DATA PROVIDED:

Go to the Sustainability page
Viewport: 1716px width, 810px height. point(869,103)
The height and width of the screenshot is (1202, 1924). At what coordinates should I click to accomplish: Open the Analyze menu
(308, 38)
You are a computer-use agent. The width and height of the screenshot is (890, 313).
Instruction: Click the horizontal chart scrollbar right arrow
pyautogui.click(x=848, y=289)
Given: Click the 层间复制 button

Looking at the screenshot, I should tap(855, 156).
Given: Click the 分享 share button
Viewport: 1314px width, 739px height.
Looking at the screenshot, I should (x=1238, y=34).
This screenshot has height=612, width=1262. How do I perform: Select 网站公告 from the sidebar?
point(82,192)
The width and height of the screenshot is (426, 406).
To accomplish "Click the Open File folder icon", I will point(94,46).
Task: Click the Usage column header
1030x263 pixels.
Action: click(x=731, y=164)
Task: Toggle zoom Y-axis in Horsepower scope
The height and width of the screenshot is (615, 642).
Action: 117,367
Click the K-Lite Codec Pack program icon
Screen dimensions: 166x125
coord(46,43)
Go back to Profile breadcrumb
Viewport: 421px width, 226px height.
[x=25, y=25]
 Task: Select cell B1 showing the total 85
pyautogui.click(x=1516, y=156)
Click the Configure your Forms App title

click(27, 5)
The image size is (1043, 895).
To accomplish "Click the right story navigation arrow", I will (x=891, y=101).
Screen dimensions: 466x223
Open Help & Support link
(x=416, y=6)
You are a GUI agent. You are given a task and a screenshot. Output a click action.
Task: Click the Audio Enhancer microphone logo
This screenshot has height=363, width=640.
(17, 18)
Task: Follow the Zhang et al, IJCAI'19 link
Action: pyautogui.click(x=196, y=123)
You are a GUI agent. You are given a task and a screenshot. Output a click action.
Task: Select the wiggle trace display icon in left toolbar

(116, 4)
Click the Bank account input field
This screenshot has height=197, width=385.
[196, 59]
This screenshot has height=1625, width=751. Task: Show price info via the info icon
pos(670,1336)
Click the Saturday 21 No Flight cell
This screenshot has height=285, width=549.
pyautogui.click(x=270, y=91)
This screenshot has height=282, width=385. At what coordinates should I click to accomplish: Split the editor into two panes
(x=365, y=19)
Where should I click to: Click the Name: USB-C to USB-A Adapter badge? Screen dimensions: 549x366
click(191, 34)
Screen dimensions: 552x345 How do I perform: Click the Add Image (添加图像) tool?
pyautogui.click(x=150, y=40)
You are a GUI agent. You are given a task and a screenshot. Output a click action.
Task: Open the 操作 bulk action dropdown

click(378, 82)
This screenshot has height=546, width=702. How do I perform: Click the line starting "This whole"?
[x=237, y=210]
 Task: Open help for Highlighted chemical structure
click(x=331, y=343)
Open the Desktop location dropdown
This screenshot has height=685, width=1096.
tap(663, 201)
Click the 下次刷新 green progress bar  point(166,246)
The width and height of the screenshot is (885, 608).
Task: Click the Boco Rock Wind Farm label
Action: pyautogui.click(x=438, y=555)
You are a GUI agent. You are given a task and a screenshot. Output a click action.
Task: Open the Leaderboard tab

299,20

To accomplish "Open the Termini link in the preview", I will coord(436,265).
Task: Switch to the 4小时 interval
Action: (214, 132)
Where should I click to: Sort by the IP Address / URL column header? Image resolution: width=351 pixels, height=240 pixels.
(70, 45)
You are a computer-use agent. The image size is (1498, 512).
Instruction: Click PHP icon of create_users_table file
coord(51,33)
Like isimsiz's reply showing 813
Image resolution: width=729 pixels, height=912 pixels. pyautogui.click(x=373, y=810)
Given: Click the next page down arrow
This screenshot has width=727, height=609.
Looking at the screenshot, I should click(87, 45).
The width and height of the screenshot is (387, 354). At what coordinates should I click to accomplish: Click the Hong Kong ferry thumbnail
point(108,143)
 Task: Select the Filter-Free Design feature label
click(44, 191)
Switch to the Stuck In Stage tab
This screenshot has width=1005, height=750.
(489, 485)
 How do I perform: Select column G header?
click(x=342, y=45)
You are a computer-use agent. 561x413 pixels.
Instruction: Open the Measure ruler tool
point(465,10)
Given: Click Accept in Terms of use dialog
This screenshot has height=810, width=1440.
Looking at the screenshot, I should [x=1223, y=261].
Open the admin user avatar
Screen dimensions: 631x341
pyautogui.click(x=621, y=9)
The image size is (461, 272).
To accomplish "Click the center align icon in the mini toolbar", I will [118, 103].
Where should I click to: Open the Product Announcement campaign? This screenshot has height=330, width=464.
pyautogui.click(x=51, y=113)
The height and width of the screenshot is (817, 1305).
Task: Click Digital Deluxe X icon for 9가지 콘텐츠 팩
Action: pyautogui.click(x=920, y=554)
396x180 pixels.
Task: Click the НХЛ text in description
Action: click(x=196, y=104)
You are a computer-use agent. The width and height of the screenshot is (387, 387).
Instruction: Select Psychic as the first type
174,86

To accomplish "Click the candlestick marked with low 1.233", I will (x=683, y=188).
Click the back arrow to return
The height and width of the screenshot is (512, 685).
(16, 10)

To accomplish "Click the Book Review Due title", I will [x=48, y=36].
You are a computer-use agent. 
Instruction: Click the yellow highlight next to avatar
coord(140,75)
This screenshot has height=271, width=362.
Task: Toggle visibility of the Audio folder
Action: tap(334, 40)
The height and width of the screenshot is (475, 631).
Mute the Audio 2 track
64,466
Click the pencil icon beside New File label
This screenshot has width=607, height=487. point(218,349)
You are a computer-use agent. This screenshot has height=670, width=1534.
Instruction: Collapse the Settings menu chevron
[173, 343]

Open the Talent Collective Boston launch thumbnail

CHALLENGE: Copy, word for word, the lines of the listing above, starting at the line that contains "Task: Open help" and ending at the line that contains "Action: pyautogui.click(x=438, y=555)", with both of those lines included.

ANSWER FOR THE TASK:
 Task: Open help for Highlighted chemical structure
click(x=331, y=343)
Open the Desktop location dropdown
This screenshot has height=685, width=1096.
tap(663, 201)
Click the 下次刷新 green progress bar  point(166,246)
The width and height of the screenshot is (885, 608).
Task: Click the Boco Rock Wind Farm label
Action: pyautogui.click(x=438, y=555)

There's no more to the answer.